Print or Digital for Your Association? Both!
How do your members consume content? If you really want the answer, you’ll have to ask each person individually. It’s true that some members prefer to use print exclusively, and some that do everything online, but the vast majority of your members use a combination of the two. And that’s exactly what you should provide to them.
In his article for Association Media & Publishing, Daniel de la Cruz (co-founder of the London-based product design company ChangeLab 23) discusses the pros and cons of print and digital. Here’s a recap:
- You own the magazine you buy. You are free to keep it, lend it, or cut it up for a collage, scrapbook, or vision board. It’s all yours.
- You may remember more of what you read. From the familiar sensation of turning the page to the physical act of writing notes in the margins, print books are full of signposts that lead to better retention.
- You might pick one up on a whim. Digital purchases are less impulsive than looked-interesting-when-I-was-standing-in-line-at-the-grocery-store.
- You don’t get the very latest information. Once you print, that’s it. Printed pieces can’t keep up with changes like their online counterparts.
- You lose sight of the bigger picture. With image-saturated websites, we’re used to big, splashy photos and graphics. In print, you still see mostly black and white (but not, sadly, read all over).
- You can’t be sure how many to produce. How many customers will get to your product? How large a margin should you allow to meet the needs of readers without jeopardizing your bottom line?
- You have a hard time gathering feedback. Did the cover article strike a chord with readers? Interaction is more difficult with an offline product.
- You can spark discussions—immediately! Online content ignites debates.
- You experience the content interactively. The printed sidebar becomes its own full page, for example, with bigger, brighter graphics.
- You engage more with readers. If you offer your content in an app, readers will check in with it more than a printed piece that they’ll read and discard. Offering additional content online provides a good complement to print that keeps hot topics front-of-mind.
- You can share content. When you read something good, you want everyone to see it. Social sharing builds a community around quality content. Use this instinct to connect to persuade people to read your content. Actively encourage comments.
- You open your association up to more advertising opportunity. Banner ads are just the beginning. Sidebars, targeted ads, like-gates, and more give you options beyond ¼ page or ½ page.
- You can track your responses. This valuable feedback (clicks, shares, comments, and the like) helps you learn what works for your audience and what messages need to be strengthened or abandoned.
- You may find your content used elsewhere—without your permission. Once your content is live online, limited protections are available to you, compared to print.
- You have to work extra-hard to keep readers engaged. The modern attention span is a worthy adversary! Comprehension and retention have suffered at its hands and your content might not get the full concentration you’d like.
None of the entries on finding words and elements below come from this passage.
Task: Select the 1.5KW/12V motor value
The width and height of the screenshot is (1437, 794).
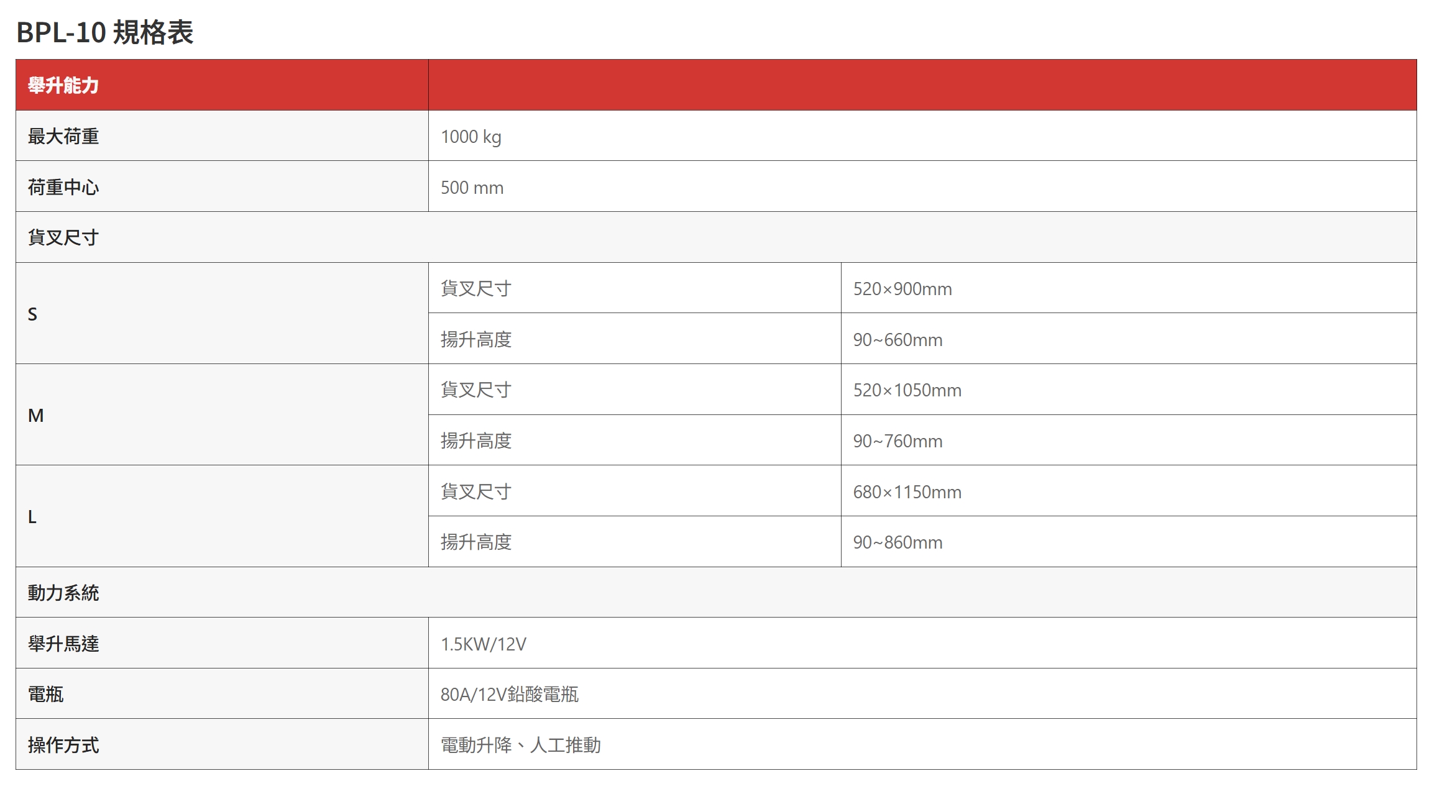Action: [x=483, y=644]
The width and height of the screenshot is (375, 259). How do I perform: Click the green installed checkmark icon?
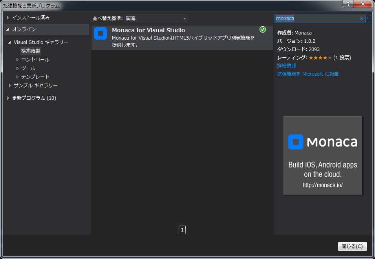click(x=263, y=30)
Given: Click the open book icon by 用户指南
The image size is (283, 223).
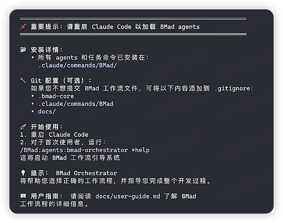Looking at the screenshot, I should 23,196.
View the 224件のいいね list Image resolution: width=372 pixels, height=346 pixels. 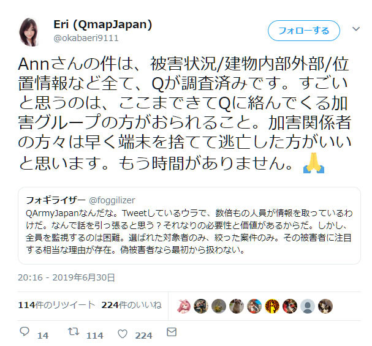click(131, 305)
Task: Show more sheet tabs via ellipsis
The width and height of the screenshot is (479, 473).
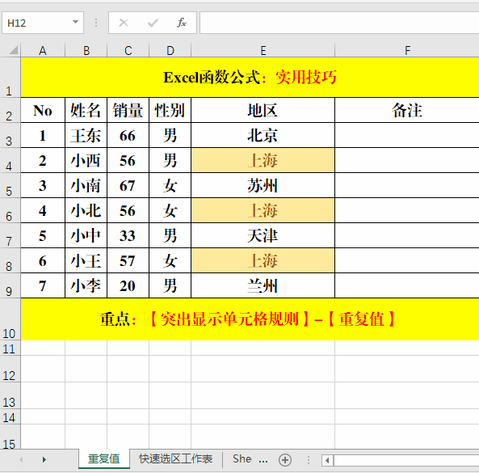Action: (x=263, y=460)
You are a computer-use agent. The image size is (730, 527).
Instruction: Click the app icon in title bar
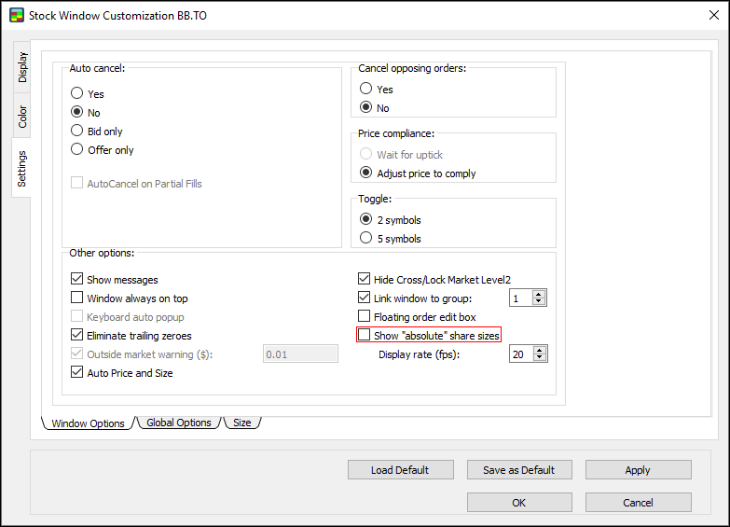(x=15, y=15)
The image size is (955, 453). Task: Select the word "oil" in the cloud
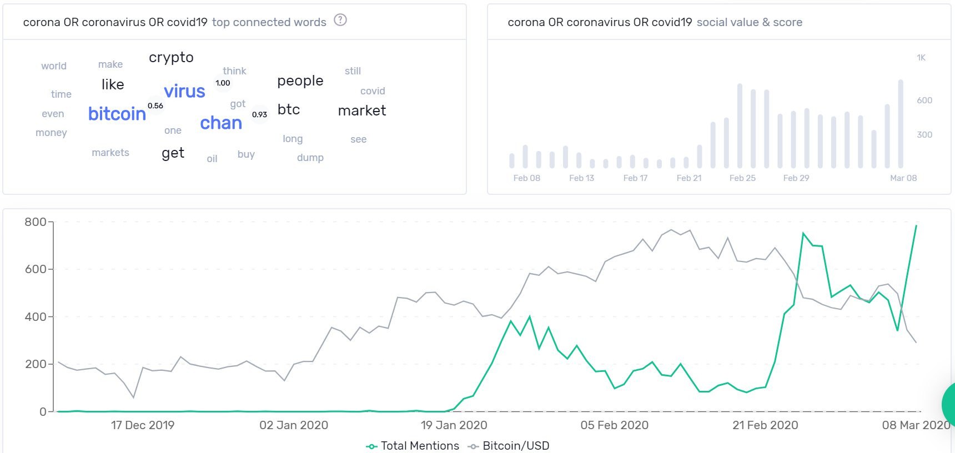(x=212, y=159)
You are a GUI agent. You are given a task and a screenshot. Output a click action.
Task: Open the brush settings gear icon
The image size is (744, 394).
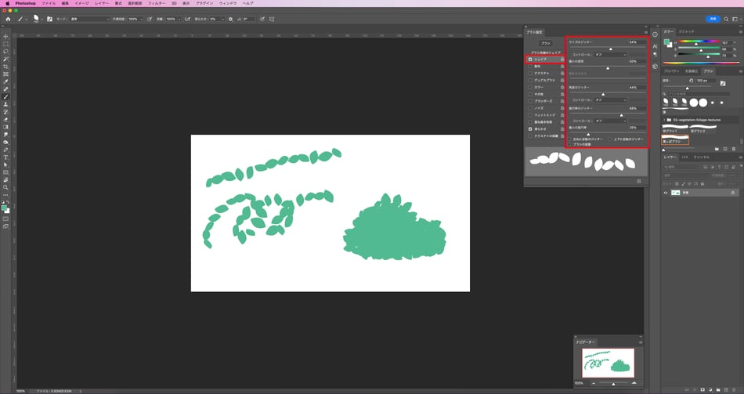(230, 19)
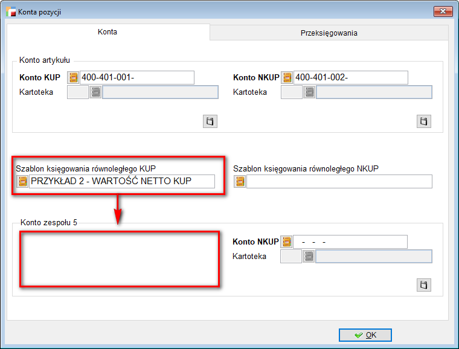Open account picker next to Konto NKUP article
The image size is (459, 349).
pos(287,78)
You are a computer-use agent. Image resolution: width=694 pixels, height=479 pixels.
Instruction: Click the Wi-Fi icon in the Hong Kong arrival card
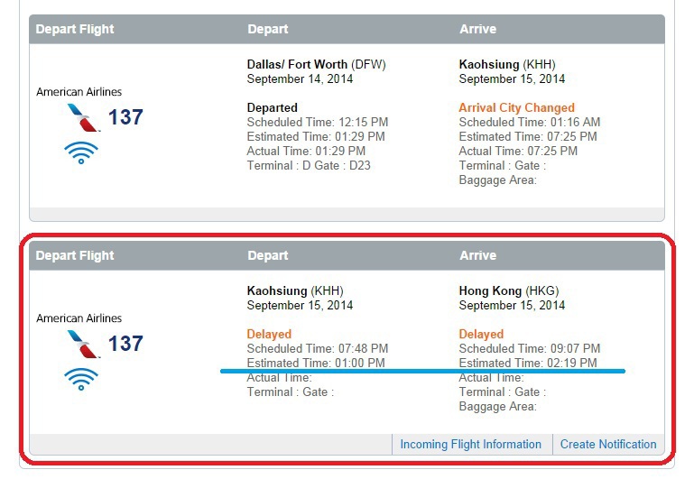pyautogui.click(x=81, y=379)
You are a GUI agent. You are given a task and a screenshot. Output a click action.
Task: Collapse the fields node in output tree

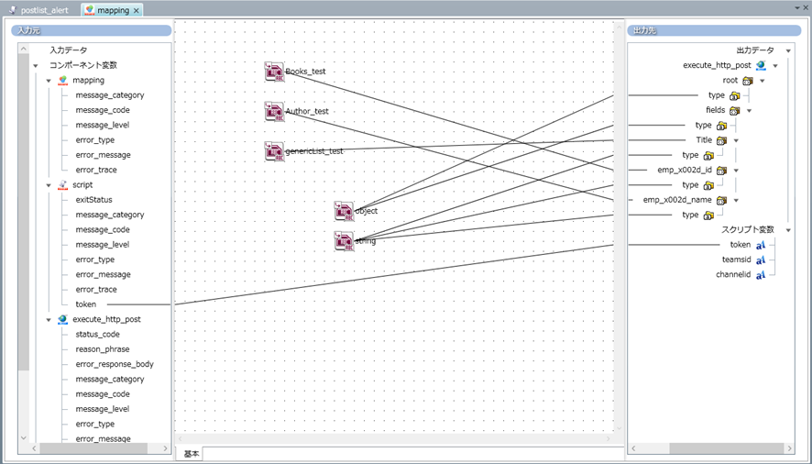pyautogui.click(x=749, y=111)
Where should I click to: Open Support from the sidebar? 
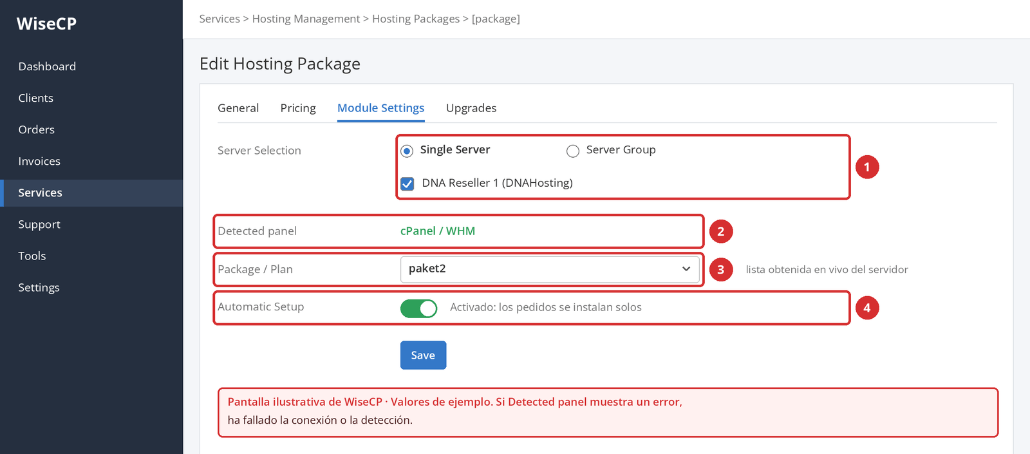point(39,224)
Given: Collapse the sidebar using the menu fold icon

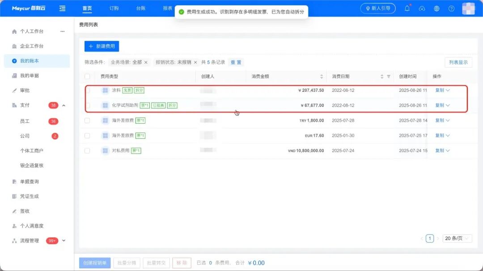Looking at the screenshot, I should click(x=62, y=9).
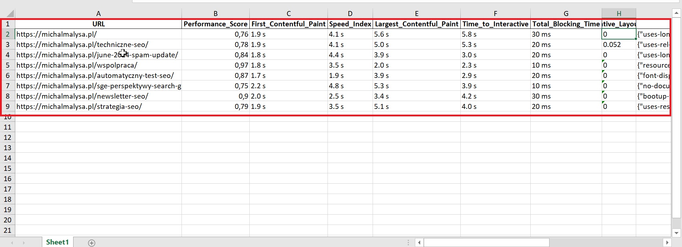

- You have to pay (through the nose) for optimization. Prioritize some content over others, or you’ll find that making articles easy to view on different operating systems will break your budget.
Use surveys to gain understanding of how your membership prefers to consume content. For best results, offer three options: print materials only, online content only, or both (for a slightly higher price than either one separately). This is the model the New Yorker uses. Readers find it easy to opt for both.
Will this work for your association content? Maybe. It depends on the scope of your content and your mission. Ask your members for feedback and determine the best fit for the content you produce and the audience you serve.
Even if you decide print is the best match for you now, though, understand that the clock is ticking. If you haven’t yet developed a digital strategy, it’s time to start. The choice is no longer whether or not you’ll go online; it’s become a matter of timing and of degrees.